Task to carry out: List every line below containing "screenshot".

Data for review:
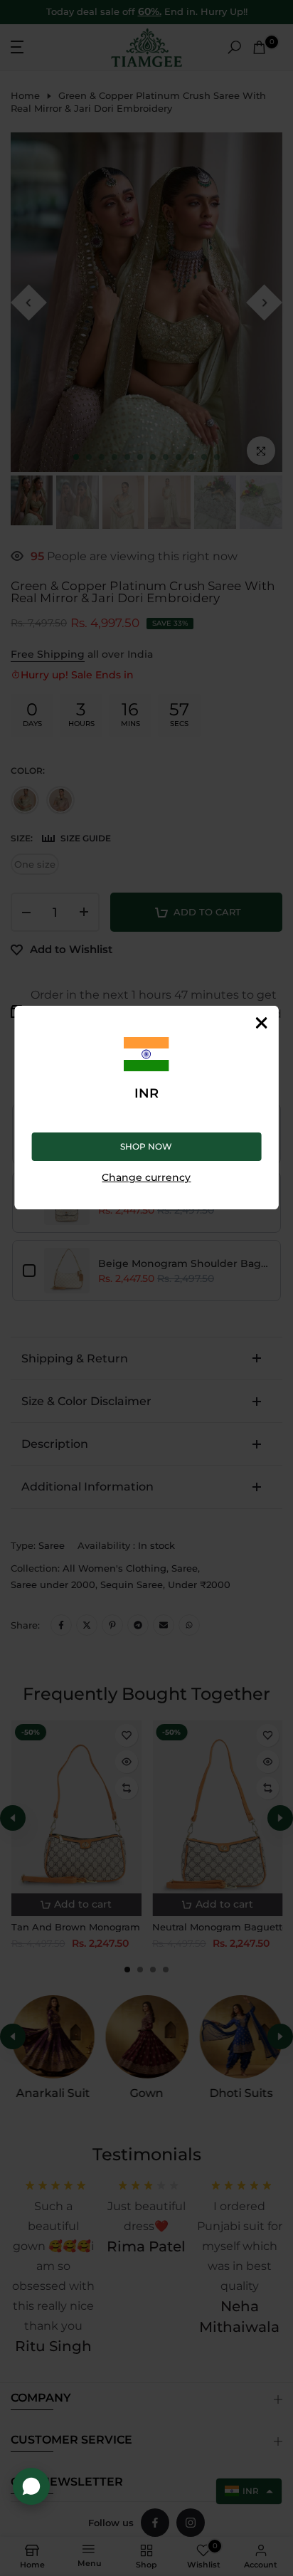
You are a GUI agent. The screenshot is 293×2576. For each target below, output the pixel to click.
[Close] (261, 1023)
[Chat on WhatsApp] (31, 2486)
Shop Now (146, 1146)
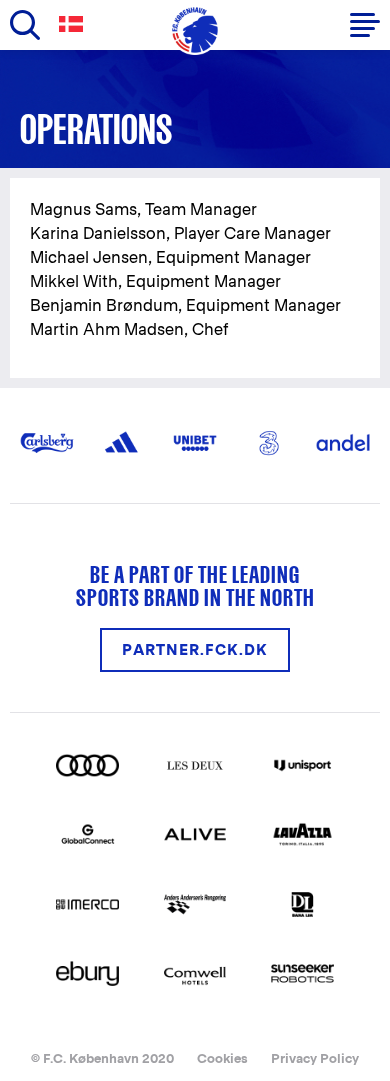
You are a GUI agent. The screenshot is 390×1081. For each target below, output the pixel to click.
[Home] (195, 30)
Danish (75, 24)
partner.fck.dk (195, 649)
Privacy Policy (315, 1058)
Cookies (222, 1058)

...

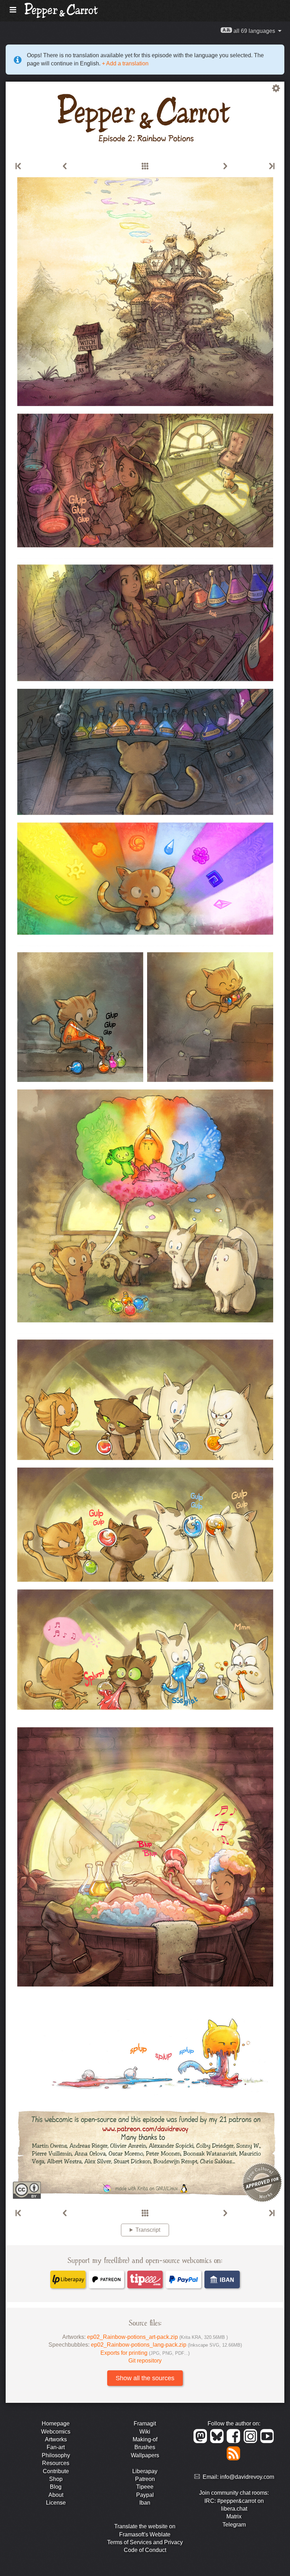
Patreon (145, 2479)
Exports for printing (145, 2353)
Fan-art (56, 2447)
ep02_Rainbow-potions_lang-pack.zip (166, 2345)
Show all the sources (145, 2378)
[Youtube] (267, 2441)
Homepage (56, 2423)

Answer area:
You are a GUI agent. The screenshot is 293×2576. For each target below, output the pixel to click.
You are a GUI agent. The screenshot is 390×1081. For each target below, output the pixel to click.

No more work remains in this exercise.